Book Read Free

I Know You Know Who I Am

Page 4

by Peter Kispert


  The words seemed to come out of nowhere—prompted, Ty thought, by nothing.

  Ty lifted himself off the pier, flexing his shoulders back, and almost pushed Max into the water. It would have been so easy. Max was weak, and if he was a real lifeguard, Ty thought, he could at least save himself. In fact, maybe he shouldn’t have lifted him from the water when he’d had the chance. As he walked off the pier and onto the searing pavement of the lot, up the hill, he tried to wash himself of what he’d just thought. He didn’t hate Max. He felt the apology almost in his pulse, and remembered praying that rosary with his mother, seeking that untenable forgiveness, and began to speak a prayer aloud, just to himself, as he walked up onto the main road, toward his home, and only realized minutes later when he stepped onto the prickly welcome mat at his front door that he was walking barefoot.

  * * *

  —

  At his desk, Ty took the algebra textbook from his drawer and tilted back as he often did in class, leaning at a dangerous angle. But here in his bedroom there was no one to stop him. He closed his eyes and let the fan’s breeze raise the small hairs on his neck, then curl up the collar on his shirt. He tilted farther back, until he knew he was unstable, and let go of the desk.

  For almost an entire minute, which he counted in slow seconds, he stayed balanced. After, he closed the book, stood, and walked to the widow. Seeing a car had parked beneath the tree, he felt a surge of fear that it might be xXZachXx, returning to try to meet again. But it was just a neighbor slamming the door, bags of groceries at his side. A graduation party in their backyard—yellow and pink balloons tied to a fence.

  * * *

  —

  The days sped into weeks, and the weeks into months. The summer blurred like blood in the water, and Ty couldn’t find the skull. He searched for it while scraping barnacles from pier posts and siphoning water out of dinghies that had sprouted leaks, but there was no evidence of its existence. Max still didn’t believe the skull had ever been there. He had just felt sick that day, he told Ty one afternoon. It had been something about the air. Ty wondered if he brought the skull up as a kind of apology, a way of saying maybe it was real.
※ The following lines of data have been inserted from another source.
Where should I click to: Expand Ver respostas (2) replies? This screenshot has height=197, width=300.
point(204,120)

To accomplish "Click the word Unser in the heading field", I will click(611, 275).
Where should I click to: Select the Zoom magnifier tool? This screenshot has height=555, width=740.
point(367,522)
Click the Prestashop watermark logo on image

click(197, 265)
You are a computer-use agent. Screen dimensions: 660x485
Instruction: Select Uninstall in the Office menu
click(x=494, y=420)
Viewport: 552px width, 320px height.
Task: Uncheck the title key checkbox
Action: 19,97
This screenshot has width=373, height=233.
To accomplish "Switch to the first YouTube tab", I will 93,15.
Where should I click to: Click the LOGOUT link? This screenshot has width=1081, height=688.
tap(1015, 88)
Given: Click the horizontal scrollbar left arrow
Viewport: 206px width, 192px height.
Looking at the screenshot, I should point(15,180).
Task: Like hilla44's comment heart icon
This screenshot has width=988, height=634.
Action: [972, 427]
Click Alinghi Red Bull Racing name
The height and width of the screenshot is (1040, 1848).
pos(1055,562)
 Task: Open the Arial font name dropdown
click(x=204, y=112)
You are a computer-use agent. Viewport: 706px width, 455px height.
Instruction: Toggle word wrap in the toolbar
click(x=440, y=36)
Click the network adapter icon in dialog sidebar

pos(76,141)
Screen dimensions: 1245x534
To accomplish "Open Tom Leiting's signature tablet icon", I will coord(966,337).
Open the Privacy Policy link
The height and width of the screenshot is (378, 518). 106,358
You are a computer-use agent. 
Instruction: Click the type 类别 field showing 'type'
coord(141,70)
  Ty started talking to other men online. Tom stopped messaging him. Occasionally, he would see Tom’s face, the lie of that photo in a small box to the right of the screen, and he would wonder what Tom had done after leaving, whether he realized the truth—that Ty had seen him and wasn’t interested anymore. And then, one night as he fell asleep, it occurred to Ty that maybe this happened all the time with people like Tom—putting one image forward, forgetting the truth. Ty thought of himself, casting out years and becoming a man like that. How he might someday wish to swim back to this exact moment. A green dot next to his face on the chat bar, his hair receded to a patchy fuzz, typing out that same opening line he used now: Hey mister, what’s up?:)

  * * *

  —

  One night in mid-July, Ty heard keys turning in the lock, his mom walk in the front door of the house. He closed his computer, turned off the fan, and listened to her voice, her side of the conversation, which was high with stress. Ty inched his bedroom door open, careful not to make noise, quieted his breathing, and turned off his light. He wasn’t supposed to be home yet, but he’d left the pier early, and he waited, listening.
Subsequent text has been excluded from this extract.